[[ Records shown, beginning ]]
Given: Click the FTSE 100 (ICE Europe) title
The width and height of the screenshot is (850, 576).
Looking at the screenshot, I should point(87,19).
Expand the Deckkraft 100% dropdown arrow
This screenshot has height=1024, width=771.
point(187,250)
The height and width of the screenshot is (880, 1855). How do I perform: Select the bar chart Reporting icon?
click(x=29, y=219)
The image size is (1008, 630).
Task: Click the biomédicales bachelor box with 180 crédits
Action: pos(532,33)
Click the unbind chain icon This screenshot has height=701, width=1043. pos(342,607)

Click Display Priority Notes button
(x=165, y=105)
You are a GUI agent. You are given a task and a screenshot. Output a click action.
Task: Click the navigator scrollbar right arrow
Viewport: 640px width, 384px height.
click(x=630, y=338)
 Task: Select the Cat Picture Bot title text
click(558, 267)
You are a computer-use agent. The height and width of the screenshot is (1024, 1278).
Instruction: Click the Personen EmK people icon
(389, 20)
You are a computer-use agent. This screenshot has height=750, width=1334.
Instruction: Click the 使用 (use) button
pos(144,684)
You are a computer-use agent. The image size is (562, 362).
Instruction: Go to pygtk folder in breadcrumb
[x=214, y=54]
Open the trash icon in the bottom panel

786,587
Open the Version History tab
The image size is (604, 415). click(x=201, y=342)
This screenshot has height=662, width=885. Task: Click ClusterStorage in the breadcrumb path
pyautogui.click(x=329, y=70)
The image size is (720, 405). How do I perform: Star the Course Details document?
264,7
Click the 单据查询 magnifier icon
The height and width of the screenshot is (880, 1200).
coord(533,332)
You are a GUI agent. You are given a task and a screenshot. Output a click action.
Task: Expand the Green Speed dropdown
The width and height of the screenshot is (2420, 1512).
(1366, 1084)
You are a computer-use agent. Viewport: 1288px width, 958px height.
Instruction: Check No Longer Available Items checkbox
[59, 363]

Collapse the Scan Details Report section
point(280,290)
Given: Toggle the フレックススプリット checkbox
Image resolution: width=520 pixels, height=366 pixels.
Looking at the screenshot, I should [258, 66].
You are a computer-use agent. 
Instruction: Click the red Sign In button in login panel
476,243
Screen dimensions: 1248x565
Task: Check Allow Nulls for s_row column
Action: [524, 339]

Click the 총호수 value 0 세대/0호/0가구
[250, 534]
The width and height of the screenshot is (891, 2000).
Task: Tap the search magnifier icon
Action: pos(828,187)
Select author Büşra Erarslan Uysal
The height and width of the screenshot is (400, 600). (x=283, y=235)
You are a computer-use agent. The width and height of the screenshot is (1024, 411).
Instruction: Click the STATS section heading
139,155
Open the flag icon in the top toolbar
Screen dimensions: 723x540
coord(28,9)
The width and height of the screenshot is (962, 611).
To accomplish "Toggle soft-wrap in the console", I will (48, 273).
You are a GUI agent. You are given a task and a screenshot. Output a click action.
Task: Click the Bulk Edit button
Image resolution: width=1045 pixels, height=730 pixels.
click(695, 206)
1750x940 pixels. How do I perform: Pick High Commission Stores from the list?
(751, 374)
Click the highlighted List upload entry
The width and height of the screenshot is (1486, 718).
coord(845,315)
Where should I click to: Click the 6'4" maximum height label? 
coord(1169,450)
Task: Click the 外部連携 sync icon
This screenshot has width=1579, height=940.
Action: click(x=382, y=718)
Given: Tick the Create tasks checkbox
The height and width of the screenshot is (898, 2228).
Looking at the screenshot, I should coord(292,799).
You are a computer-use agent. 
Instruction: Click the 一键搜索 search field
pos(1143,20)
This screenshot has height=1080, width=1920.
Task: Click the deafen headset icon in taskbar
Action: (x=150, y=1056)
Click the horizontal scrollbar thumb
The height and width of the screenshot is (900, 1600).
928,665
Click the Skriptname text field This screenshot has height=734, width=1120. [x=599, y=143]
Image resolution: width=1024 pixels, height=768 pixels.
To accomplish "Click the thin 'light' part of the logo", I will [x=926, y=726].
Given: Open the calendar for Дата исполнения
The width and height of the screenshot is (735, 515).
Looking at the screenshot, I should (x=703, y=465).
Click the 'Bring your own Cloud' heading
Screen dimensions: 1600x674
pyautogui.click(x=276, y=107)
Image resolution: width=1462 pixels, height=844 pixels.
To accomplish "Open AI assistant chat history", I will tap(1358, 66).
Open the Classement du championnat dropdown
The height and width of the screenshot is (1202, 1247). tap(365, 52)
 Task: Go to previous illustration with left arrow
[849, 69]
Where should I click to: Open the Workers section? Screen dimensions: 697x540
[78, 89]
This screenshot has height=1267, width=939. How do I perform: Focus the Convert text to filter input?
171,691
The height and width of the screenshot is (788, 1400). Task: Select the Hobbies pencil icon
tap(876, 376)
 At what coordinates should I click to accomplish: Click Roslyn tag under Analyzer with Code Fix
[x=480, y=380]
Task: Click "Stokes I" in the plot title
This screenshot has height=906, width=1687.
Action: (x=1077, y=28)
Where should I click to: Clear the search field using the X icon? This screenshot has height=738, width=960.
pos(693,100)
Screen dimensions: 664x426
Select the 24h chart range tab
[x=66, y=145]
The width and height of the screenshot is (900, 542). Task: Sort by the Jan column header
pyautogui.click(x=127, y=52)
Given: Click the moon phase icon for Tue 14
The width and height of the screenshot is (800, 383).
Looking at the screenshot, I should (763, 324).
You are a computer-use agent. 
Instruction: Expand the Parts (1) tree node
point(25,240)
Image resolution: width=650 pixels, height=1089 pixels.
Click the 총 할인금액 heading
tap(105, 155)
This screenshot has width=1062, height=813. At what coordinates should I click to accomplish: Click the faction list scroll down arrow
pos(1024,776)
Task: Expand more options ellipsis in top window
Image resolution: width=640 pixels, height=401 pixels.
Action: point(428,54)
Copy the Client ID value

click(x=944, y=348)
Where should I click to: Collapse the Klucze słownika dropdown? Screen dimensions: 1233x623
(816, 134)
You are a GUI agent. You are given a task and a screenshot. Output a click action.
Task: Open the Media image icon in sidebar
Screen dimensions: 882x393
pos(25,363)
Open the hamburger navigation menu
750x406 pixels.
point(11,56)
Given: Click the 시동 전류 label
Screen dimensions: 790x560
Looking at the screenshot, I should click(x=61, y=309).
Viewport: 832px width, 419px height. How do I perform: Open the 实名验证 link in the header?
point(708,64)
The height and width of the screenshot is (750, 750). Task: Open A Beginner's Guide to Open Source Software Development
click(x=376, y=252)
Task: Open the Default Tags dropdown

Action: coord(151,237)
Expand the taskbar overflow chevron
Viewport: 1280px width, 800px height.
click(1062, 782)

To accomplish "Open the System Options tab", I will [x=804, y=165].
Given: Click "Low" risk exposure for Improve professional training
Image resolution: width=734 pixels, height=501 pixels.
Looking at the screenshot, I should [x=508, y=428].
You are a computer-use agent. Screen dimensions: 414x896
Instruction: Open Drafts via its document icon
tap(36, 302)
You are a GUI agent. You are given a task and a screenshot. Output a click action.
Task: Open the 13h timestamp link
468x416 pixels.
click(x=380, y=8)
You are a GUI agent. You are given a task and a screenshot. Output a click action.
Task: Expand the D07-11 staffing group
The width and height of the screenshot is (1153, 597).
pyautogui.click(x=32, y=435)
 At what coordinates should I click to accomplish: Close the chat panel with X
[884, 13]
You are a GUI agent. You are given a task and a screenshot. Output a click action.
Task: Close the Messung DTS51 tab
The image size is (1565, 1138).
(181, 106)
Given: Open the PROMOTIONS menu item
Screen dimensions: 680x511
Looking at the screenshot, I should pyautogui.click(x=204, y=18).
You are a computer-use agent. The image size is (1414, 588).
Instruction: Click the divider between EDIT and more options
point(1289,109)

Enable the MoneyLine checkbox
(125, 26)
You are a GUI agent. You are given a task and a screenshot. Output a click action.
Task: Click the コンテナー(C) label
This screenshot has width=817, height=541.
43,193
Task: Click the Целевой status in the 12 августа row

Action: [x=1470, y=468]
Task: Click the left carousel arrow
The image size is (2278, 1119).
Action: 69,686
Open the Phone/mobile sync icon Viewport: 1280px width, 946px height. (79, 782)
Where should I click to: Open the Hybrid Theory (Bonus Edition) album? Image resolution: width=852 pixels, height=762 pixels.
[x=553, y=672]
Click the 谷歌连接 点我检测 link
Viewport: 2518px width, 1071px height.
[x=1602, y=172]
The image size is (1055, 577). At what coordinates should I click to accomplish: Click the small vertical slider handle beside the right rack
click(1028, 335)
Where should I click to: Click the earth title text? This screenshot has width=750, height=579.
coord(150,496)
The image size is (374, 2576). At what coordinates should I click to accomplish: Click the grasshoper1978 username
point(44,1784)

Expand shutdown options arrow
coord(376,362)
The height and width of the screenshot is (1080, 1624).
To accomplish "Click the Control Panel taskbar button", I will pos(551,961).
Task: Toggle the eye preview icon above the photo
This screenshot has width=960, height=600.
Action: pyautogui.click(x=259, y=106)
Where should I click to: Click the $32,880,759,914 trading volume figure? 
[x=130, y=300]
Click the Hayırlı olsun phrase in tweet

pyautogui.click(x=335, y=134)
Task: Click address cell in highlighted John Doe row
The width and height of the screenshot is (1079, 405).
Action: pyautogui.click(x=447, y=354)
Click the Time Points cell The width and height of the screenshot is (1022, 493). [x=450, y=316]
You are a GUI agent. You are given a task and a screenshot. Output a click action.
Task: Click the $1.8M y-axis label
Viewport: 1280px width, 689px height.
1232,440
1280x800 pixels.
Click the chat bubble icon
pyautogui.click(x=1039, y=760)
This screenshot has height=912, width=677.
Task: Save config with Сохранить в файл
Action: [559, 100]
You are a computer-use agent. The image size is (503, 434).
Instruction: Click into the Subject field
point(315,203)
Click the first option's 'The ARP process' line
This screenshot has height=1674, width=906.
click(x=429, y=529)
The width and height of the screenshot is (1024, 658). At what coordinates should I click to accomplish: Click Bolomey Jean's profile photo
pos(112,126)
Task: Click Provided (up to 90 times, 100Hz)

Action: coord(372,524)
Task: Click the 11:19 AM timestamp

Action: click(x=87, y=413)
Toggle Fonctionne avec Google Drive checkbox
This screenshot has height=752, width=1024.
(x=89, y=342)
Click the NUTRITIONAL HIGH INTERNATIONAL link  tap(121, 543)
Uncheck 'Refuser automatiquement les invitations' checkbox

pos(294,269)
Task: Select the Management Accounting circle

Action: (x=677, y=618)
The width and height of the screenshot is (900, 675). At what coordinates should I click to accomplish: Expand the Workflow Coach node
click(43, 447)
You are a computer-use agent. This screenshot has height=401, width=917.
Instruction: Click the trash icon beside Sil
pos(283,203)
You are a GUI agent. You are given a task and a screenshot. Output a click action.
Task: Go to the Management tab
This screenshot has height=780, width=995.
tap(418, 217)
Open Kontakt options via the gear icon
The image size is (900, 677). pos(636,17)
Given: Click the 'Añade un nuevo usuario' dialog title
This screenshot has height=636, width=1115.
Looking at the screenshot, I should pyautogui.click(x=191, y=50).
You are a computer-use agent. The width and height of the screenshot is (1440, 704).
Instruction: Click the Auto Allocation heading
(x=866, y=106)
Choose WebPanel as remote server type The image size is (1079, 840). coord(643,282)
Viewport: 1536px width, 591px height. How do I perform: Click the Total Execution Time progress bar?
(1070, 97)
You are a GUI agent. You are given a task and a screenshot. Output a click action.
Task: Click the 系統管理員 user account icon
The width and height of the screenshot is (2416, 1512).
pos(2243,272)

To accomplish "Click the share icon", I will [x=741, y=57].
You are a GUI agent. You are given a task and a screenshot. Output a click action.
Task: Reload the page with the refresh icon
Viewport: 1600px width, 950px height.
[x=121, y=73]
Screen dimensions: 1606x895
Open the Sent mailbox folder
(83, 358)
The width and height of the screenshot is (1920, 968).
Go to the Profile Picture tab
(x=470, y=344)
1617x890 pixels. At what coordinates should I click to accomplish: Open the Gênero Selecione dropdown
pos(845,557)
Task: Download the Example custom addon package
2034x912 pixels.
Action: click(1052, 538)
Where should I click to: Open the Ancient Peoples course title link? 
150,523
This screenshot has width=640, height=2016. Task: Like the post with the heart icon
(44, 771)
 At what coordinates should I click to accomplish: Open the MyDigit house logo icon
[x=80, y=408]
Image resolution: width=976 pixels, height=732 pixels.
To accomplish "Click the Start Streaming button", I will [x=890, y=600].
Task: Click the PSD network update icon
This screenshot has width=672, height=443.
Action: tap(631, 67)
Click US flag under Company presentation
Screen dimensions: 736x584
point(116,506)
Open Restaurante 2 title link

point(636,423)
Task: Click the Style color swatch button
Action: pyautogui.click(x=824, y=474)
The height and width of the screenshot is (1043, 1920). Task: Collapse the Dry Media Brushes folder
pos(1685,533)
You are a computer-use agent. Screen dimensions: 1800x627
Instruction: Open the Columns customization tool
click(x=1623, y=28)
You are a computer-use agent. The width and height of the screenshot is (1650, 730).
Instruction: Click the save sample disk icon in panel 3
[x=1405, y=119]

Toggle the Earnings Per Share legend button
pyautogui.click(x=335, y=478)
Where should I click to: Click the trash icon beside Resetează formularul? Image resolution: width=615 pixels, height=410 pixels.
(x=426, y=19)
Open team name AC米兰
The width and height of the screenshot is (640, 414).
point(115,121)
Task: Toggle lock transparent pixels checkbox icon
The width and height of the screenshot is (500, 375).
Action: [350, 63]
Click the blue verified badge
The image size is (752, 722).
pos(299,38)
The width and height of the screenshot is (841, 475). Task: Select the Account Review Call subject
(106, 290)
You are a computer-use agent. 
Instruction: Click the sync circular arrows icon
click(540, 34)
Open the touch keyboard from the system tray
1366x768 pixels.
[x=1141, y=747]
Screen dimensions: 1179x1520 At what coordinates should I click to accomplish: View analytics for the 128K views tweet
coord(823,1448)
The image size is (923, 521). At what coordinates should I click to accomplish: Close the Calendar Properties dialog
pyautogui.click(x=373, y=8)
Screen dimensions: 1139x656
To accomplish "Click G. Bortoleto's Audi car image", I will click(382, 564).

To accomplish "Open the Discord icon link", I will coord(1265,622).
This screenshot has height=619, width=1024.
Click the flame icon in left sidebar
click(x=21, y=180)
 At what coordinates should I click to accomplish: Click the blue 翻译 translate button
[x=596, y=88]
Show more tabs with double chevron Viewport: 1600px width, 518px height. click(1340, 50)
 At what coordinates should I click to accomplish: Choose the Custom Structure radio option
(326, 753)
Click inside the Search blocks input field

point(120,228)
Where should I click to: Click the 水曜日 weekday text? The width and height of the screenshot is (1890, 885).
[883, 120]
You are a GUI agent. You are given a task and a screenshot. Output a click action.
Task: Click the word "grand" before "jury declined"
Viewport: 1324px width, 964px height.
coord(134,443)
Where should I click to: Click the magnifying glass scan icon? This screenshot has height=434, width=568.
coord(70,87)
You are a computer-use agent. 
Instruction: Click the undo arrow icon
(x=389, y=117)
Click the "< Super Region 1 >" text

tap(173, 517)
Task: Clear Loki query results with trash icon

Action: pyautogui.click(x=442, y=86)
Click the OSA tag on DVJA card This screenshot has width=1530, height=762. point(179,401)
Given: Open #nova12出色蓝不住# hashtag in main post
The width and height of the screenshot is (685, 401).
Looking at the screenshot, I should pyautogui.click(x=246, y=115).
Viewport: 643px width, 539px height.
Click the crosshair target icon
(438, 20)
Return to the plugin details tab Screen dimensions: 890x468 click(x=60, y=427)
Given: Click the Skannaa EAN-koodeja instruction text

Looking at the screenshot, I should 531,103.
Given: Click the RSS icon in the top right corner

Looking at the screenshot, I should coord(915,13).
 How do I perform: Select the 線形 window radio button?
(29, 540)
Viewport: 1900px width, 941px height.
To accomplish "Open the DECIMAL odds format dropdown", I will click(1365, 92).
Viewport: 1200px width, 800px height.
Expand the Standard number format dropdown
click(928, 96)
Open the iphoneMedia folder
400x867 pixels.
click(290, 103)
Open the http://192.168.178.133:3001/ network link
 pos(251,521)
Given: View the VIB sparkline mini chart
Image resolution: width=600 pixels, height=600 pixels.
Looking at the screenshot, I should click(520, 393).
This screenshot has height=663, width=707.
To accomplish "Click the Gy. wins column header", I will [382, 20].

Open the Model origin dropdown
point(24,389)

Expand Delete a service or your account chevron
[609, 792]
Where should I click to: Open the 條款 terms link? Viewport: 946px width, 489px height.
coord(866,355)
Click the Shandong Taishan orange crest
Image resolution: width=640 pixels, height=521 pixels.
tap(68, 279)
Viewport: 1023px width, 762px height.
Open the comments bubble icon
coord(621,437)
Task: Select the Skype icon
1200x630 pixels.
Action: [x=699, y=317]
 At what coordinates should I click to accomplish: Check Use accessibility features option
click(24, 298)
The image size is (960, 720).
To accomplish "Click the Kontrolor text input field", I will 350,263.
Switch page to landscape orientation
[[ Records shown, end ]]
# Exercise instructions
Determine how many lines of the material above contain "highlighted", and give that number with no other words.

# Output of the task
2